The Peterson house has several Very Precious favorites. One named Teddy, in particular, comes to mind as quite the adventurer.
Okay, Teddy, speak up. What's the matt--
OH! Oh, Ted. Child accompaniment can be treacherous.
Really! I'll have you back to normal in no time. Now let's show everyone what to do.
With well-loved stuffed toys, chances are good that eventually Someone Precious will turn up with a torn limb or a popped seam. This is actually really easy to fix, and you can do it so neatly that no one will ever know what calamities have been suffered!
I always close up these seams with a slip stitch, also known as a ladder stitch.
Commonly used to close up openings on pillows, the linings of bags, or even to close the final seam on a newly-sewn stuffed creature, it's the best way I know to hide the stitches while still working from the outside of the object. (In this case, Teddy's neck!)
Lie down, Teddy, and let me have a look at you!
Now, because this seam opening was made in a rather traumatic fashion, I don't have nice neat edges at the opening.
See those white threads wanting to pull out of the seam? I'll clean that up first.
Just pull at the loose thread until you are at a point that still feels tightly sewn, and clip off the excess with a scissors.
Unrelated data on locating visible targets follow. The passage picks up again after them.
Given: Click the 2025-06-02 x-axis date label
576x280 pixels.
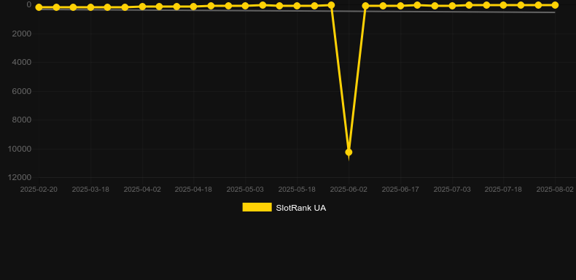Looking at the screenshot, I should point(349,190).
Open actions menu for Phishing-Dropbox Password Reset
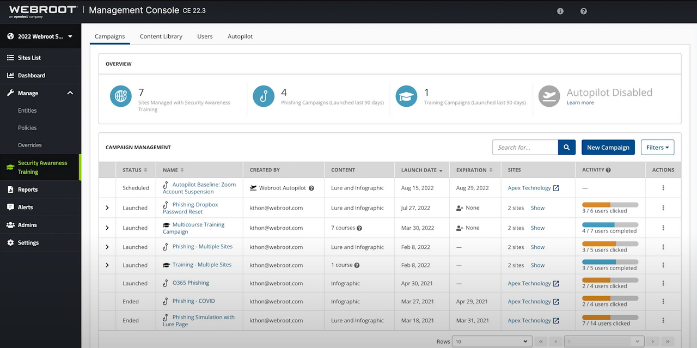 (x=663, y=208)
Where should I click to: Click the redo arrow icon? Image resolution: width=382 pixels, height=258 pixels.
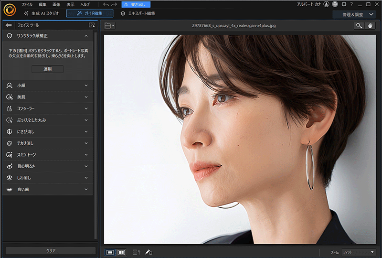coord(114,4)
The rest of the seam may not stay tightly sewn, but we'll take care of that later.
Once you've got a pretty neat edge, go ahead and tuck in any stuffing that's trying to escape. In fact, this would be the time to add more stuffing, if you think the toy needs some fresh plump. Teddy is on the slim side for a bear, but he declined my offer of additional girth!
Now you're ready to stitch up the opening. Hopefully you have a nice little seam allowance already. See how the fabric is already folded over? It's like that on both sides of my opening, making the perfect set up for the slip stitch.
You can use any strong thread you like, and a sewing needle that you find easy to handle. Match the color of the thread to the project if you want, but since the point of the slip stitch is to hide your sewing, the color shouldn't really show, anyway.
I happen to have a spool of silk thread that is just the same color as Teddy, so I keep it on hand for fixing him up. It's my Ted Thread!
I like to double the thread, so I cut a piece twice as long as I need it, thread the needle, and then match up the ends and tie a knot.
Next you will insert your needle from the back side of the fabric, starting at the bottom right side of the opening, if you're right-handed.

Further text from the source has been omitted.